My approach to diversifying our newsroom

Newsrooms must reflect a range of backgrounds and perspectives, ensuring stories about communities are not overlooked.

 

When I first joined Wingspan, the staff consisted of 12 students, including one male student and an otherwise entirely white female team. While our coverage was well-intentioned, our story selection often centered on topics that appealed to teenage white girls, such as social media trends, lifestyle features and activities staff members’ heard about through their friends.

 

After I became editor-in-chief, our staff was expanded to 15 members, nine of whom were new to the publication. I used that transition as an opportunity to invite a wider range of story topics, encouraging each staff member to bring their unique ideas, interests, communities and perspectives. At mid-year, the staff had grown to 18 students, including four students of color and six male students. We were closer aligned to our school body which is approximately 84.3 percent identifying as white, according to the U.S. News & World Report.

 

While I cannot take credit for the increased diversity of our newsroom, my work fostering an environment where students can discuss news openly, respectfully and without dismissal has played a role. Wingspan has expanded its coverage of underrepresented groups and provides readers with a more representative view.

 

I’ve also encouraged my team to write about their unique experiences through leading by example.

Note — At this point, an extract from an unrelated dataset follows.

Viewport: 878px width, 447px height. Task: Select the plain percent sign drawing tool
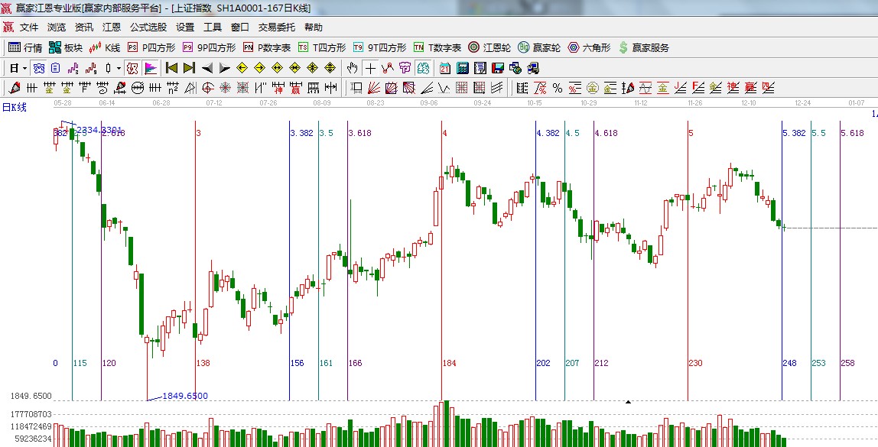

Last year I wrote a website column about my struggles with apraxia of speech and how I found my “silent community.” The day after I turned in that website article, our website editor came to me and told me about a similar experience he had. We connected about finding communities when we least expected it and what it means to have a disability.

 

This experience did two things. One, it pushed him and eventually more staff writers to write about themselves. Two, it showed me that diversity isn’t always visible. Not only does our team look more diverse, our way of thinking and ideas are as well. This has made Wingspan a better publication.

Wingspan’s general policy

Mission Statement: The Wingspan is dedicated to covering a wide variety of topics that are timely and beneficial to students, including a range of editorials, news stories, features and sports stories.

 

The Wingspan is a magazine produced four times a year by the Advanced Journalism class of Nixa High School. Sometimes, Wingspan receives story and photo contributions from Journalism I and Yearbook students. The student body receives copies of the magazine during STAR, completely free of charge.

 

Nixa High School student body is the primary readership of The Wingspan. Besides solely reporting news, The Wingspan is an open forum dedicated to inform the school and community of current events and issues in an entertaining manner. The Wingspan also strives to appeal to an extended readership of administrators, faculty, parents, community members, advertisers and other high school journalism programs throughout the country.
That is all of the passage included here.